WHAT IS REQUIRED:
Report how many lines of the entries below contain the word "cell", and nothing more.

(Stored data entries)
- - - - - - -
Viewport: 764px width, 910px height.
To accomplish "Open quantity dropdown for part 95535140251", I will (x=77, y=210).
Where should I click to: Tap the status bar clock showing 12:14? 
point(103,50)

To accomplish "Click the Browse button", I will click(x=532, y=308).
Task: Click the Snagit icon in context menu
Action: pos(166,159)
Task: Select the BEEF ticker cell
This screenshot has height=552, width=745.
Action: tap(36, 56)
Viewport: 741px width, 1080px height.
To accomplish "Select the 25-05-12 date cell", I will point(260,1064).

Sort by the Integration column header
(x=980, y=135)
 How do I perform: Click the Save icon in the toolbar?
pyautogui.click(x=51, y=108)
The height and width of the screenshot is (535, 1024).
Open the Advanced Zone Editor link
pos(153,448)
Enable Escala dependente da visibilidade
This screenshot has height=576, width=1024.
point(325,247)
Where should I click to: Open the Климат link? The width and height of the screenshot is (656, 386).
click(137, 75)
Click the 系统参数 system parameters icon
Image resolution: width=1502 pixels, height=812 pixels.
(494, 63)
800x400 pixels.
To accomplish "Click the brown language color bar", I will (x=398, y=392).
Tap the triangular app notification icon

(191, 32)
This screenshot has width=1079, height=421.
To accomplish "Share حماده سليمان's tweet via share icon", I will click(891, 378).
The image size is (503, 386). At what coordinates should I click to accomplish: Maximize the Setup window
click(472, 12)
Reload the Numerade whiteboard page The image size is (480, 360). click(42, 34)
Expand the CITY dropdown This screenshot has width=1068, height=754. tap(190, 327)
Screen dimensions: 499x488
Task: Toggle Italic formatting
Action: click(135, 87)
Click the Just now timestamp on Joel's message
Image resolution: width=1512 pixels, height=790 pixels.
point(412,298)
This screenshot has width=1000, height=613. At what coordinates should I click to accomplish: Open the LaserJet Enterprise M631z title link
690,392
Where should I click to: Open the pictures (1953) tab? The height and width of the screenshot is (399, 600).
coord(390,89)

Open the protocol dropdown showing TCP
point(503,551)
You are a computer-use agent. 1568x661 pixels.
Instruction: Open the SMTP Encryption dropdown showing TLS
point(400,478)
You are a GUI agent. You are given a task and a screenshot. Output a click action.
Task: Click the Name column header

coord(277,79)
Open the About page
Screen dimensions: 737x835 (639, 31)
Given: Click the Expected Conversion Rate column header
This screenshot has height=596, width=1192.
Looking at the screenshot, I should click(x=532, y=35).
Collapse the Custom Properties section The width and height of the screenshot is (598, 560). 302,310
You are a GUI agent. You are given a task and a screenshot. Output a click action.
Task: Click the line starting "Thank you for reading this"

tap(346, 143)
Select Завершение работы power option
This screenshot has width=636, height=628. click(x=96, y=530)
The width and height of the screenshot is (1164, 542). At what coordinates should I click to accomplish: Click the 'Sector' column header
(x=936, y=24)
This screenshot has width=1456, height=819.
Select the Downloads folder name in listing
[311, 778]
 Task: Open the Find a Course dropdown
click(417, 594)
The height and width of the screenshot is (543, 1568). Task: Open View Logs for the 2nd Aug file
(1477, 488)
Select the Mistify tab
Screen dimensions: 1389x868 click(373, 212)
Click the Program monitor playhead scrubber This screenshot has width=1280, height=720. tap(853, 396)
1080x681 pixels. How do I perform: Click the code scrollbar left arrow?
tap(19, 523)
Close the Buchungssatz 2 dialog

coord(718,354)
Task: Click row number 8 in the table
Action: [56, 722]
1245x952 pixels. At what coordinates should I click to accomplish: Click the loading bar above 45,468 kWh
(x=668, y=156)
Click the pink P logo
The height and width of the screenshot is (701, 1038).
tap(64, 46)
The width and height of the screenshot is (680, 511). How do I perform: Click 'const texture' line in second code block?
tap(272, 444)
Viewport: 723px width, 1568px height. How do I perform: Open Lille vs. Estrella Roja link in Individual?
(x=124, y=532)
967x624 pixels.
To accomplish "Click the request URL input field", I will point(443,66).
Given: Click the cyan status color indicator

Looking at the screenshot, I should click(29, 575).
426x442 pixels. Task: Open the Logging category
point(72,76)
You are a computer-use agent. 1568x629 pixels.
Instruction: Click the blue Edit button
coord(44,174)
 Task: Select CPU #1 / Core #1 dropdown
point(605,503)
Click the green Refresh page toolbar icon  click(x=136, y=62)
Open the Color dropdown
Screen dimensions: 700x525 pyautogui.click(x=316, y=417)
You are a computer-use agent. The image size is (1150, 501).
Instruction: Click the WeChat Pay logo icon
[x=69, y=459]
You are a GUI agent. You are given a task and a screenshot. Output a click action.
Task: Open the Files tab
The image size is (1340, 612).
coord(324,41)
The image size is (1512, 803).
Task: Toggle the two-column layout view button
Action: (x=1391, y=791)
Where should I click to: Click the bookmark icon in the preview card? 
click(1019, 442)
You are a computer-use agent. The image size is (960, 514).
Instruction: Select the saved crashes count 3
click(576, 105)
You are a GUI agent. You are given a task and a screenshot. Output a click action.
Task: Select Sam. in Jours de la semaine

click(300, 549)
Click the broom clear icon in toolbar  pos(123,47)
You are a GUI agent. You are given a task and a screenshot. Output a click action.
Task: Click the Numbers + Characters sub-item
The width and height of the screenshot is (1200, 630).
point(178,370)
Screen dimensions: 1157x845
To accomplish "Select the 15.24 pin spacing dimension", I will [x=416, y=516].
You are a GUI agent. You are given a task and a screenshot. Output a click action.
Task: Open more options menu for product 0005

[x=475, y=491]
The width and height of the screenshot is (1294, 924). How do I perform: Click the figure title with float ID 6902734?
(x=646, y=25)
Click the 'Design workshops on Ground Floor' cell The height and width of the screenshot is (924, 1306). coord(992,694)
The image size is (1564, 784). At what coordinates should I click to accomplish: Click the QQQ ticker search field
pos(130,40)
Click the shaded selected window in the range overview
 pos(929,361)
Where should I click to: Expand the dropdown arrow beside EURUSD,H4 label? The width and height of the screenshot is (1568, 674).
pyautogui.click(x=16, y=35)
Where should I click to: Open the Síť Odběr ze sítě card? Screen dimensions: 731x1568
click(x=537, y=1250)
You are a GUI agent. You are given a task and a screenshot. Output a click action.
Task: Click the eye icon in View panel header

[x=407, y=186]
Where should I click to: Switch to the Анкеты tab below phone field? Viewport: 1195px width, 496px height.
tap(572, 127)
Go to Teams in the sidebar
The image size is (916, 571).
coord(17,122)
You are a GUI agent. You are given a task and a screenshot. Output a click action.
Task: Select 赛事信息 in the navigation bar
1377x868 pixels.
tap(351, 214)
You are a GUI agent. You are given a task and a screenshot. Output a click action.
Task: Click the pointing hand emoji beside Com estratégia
- - - - - - -
WRITTEN SOLUTION:
3